Work instruction:
Go through the entries below and return every line that contains "will".

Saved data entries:
^^^^^^^^^^^^^^^^

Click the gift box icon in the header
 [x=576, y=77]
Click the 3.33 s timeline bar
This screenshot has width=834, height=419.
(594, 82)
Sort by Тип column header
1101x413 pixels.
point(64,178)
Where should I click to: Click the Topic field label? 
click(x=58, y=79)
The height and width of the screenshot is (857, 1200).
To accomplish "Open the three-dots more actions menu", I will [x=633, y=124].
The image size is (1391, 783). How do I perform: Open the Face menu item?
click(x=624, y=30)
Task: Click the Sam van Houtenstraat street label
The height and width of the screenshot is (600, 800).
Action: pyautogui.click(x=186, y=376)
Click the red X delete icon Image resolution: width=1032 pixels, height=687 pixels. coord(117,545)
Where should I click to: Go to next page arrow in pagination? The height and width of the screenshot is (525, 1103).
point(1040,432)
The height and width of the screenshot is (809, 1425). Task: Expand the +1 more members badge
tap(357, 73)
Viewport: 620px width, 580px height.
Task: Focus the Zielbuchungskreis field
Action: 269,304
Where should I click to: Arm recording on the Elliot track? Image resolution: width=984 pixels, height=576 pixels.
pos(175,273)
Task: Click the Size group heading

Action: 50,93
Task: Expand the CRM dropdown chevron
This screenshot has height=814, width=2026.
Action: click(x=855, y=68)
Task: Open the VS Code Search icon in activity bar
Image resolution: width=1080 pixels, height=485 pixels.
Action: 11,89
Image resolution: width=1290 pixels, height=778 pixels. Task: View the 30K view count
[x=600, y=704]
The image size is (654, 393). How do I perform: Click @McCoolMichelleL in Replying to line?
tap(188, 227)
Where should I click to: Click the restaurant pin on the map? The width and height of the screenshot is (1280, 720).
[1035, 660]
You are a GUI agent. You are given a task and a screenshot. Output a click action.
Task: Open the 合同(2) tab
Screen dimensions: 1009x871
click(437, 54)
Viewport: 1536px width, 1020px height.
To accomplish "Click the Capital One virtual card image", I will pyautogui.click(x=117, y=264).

^^^^^^^^^^^^^^^^

Output below:
To accomplish "Open the three-dots more actions menu", I will [x=633, y=124].
To accomplish "Click the Capital One virtual card image", I will pyautogui.click(x=117, y=264).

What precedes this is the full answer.